Bei Chatbots und Voice Agents muss die Maschine sichtbar werden

Sobald Menschen mit einem Chatbot oder einer automatisierten Anrufannahme sprechen, muss klar sein: Hier antwortet kein Mensch, sondern ein System. Ein kurzer Hinweis reicht, solange er verständlich macht, dass die Interaktion mit einer Maschine läuft.

The Big Points

Worum es beim AI Act hier wirklich geht

Sebastian Kraska macht den Kern der neuen Regeln sehr klar: Es geht nicht darum, KI pauschal zu verbieten oder jedes Tool mit einem Label zu versehen. Ziel ist Transparenz. Menschen sollen erkennen können, ob sie gerade mit einem Menschen oder mit KI kommunizieren. Genau daraus leitet sich die Kennzeichnungspflicht ab.

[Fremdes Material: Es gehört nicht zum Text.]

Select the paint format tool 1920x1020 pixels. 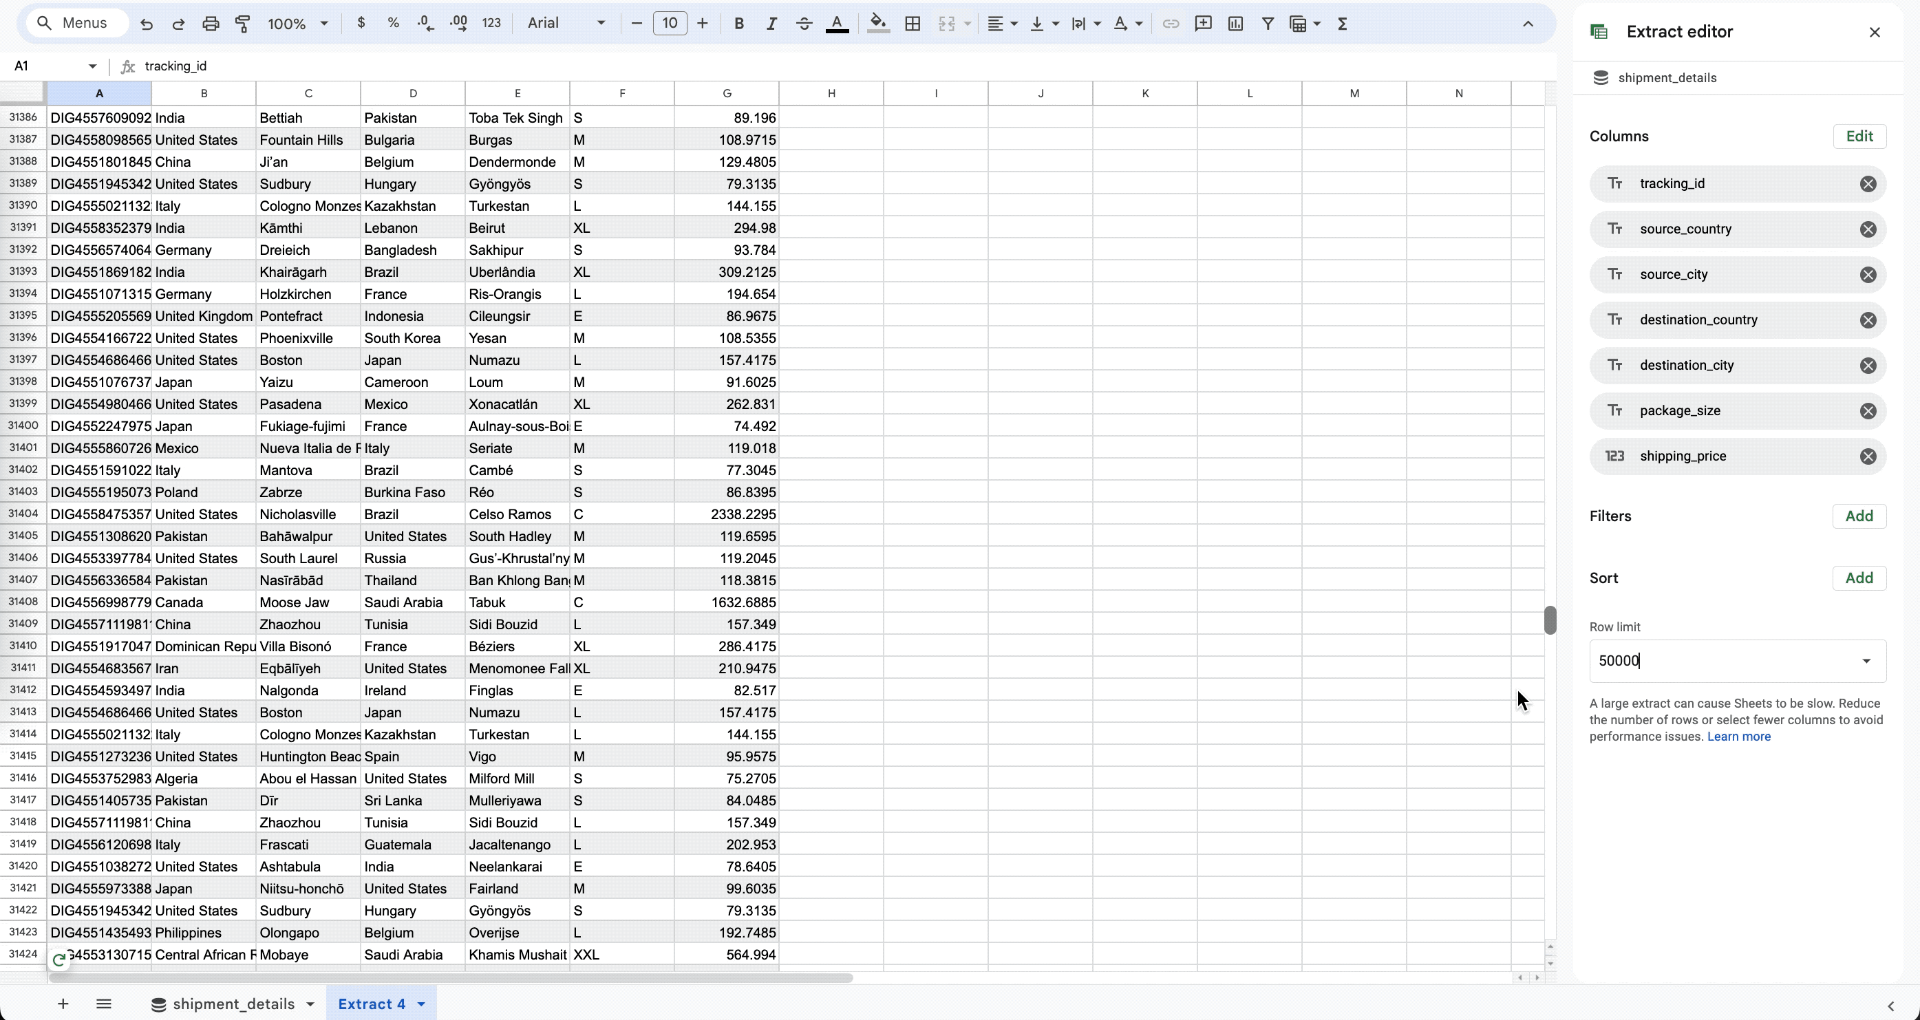click(x=243, y=24)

Für Unternehmen ist wichtig: Die neuen Vorgaben betreffen die geschäftliche Nutzung. Wer den privaten Einsatz und die professionelle Kommunikation durcheinanderwirft, landet schnell bei falschen Schlussfolgerungen. Die eigentliche Frage ist immer, welche Erwartung beim Gegenüber entsteht.

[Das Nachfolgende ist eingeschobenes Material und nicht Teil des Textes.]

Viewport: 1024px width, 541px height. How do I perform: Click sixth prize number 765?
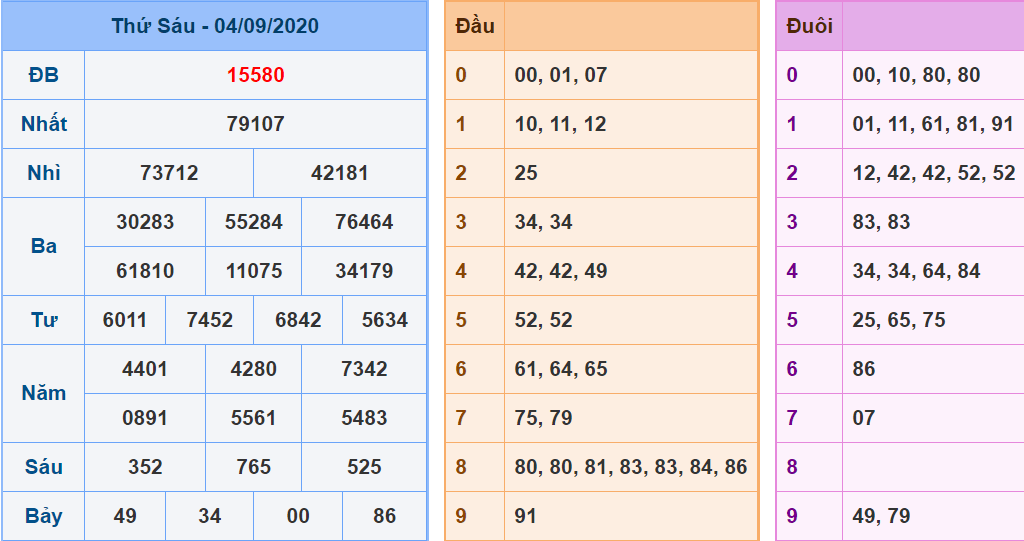pyautogui.click(x=253, y=467)
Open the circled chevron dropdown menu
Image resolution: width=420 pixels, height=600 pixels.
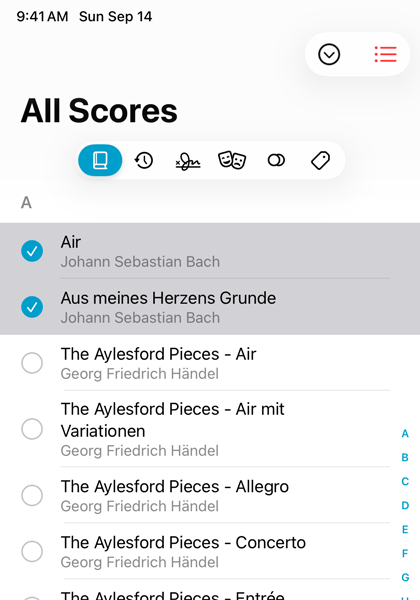329,54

Wo ein Hinweis genügt und wo nicht

Bei Chatbots und Voice Agents ist die Linie vergleichsweise klar. Wenn ein System mit Menschen spricht, muss transparent sein, dass es sich nicht um einen Menschen handelt. Das gilt sowohl im Chat als auch bei automatisierten Telefonannahmen.

Bei Texten ist die Lage anders. Wenn KI nur beim Entwurf hilft und der Inhalt redaktionell geprüft und verantwortet wird, braucht der Beitrag nicht automatisch ein KI-Label. Dasselbe gilt für Übersetzungen oder sprachliche Korrekturen. Erst wenn autonome KI-Agenten Inhalte ungeprüft veröffentlichen, wird die Kennzeichnung relevant.

Bilder, Deepfakes und Avatare, die Frage ist die Täuschung

Auch bei Bildern bleibt der Maßstab die Transparenz. Kennzeichnungspflichtig wird es vor allem dann, wenn ein Bild so gestaltet ist, dass es real wirkt und den Betrachter täuschen kann. Fantasiebilder, Comics oder klar künstliche Darstellungen fallen nicht in dieselbe Kategorie.

Bei Avataren und Audio oder Video gilt ähnliches. Wenn sofort erkennbar ist, dass es ein Avatar ist, braucht es kein zusätzliches Label. Wird aber ein Mensch fotorealistisch nachgebildet, inklusive Gesicht und Stimme, dann muss klar ausgewiesen werden, dass es KI-generiert ist. Reine Bildbearbeitung, etwa Objekte entfernen oder Perspektiven ändern, ist noch kein Deepfake im Sinne dieser Abgrenzung.

Anbieter, Betreiber, Verantwortung, so wird es praktisch

Die Verordnung unterscheidet zwischen Anbietern von KI-Systemen und Betreibern, die diese Systeme einsetzen. Anbieter müssen die technischen Voraussetzungen schaffen, damit KI-generierte Inhalte erkennbar werden können. Betreiber müssen in ihrem Einsatzkontext klar machen, ob ein Mensch oder eine Maschine kommuniziert.

Für Unternehmen bedeutet das vor allem: Rollen sauber trennen, Datenflüsse verstehen und die eigene Verantwortung dokumentieren. Das ist kein Freifahrtschein für pauschale Labels, aber ein Anlass, die bestehenden DSGVO-Prozesse um die neuen Transparenzfragen zu ergänzen. Bei komplexeren Setups mit Chatbots, Voice Agents oder autonomen Agenten lohnt sich eine tiefere Prüfung.